Each year, CDC reports progress in meeting the national benchmarks through the Hearing Screening and Follow-up Survey (HSFS). Recently reported 2020 HSFS data highlight the potential impacts of the COVID-19 pandemic on the EHDI process:
- Hearing screening remained the same. The screening rate (95%) remained high in 2020, suggesting that newborn screening programs continued to be a standard of newborn care even during a pandemic.
- Diagnostic evaluation decreased. A little over one third (36.4%) of infants who failed their final hearing screens completed a diagnostic evaluation before 3 months of age. This is a noticeable decrease from previous years, when nearly half (2018: 49.5% and 2019: 49.1%) met this benchmark.
- Early intervention decreased. Enrollment into intervention services for infants with diagnosed hearing loss before the benchmark of 6 months of age declined from 46.7% in 2018 to 44.5% in 2020.
- Loss to follow-up and loss to documentation increased. The loss to follow-up/loss to documentation rate into intervention among infants diagnosed with permanent hearing loss increased from 17.7% (2018) to 19.5% (2020). This difference represents 116 infants with permanent hearing loss not receiving, or not documented to be enrolled in, intervention services.
Loss to follow-up occurs when an infant needs a recommended service but does not receive it.

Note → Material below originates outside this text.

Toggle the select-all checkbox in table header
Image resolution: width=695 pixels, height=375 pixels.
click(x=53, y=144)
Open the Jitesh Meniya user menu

Loss to documentation occurs when an infant receives services, but the information is not reported to the state. This means public health professionals do not know whether these infants are receiving timely services.
Possible barriers to diagnosis and intervention discussed include staffing shortages, facility closures, limited hours for outpatient procedures, families that are sick or quarantining, and hesitancy among parents or caregivers to return for follow-up services due to exposure concerns.

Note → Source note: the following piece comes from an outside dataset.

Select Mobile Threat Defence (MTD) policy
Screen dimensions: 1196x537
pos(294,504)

As the COVID-19 pandemic continued beyond 2020, jurisdictional EHDI programs and providers have implemented strategies adapting to pandemic-related challenges to be able to continue to serve children and families. These include
- Developing specific guidance establishing that newborn hearing screening and follow-up should be considered an essential service and not delayed due to COVID-19,
- Increasing the use of telehealth to provide intervention services, and
- Upgrading EHDI-Information Systems to improve the timeliness of referrals and better support Child Find activities.
Despite the impacts of the COVID-19 pandemic on the EHDI system, more than 6,000 infants with permanent hearing loss born in 2020 were identified early through newborn screening. The near-universal (95%) rate of hearing screening of newborns represents an important public health prevention program that was able to withstand the many pressures of a pandemic.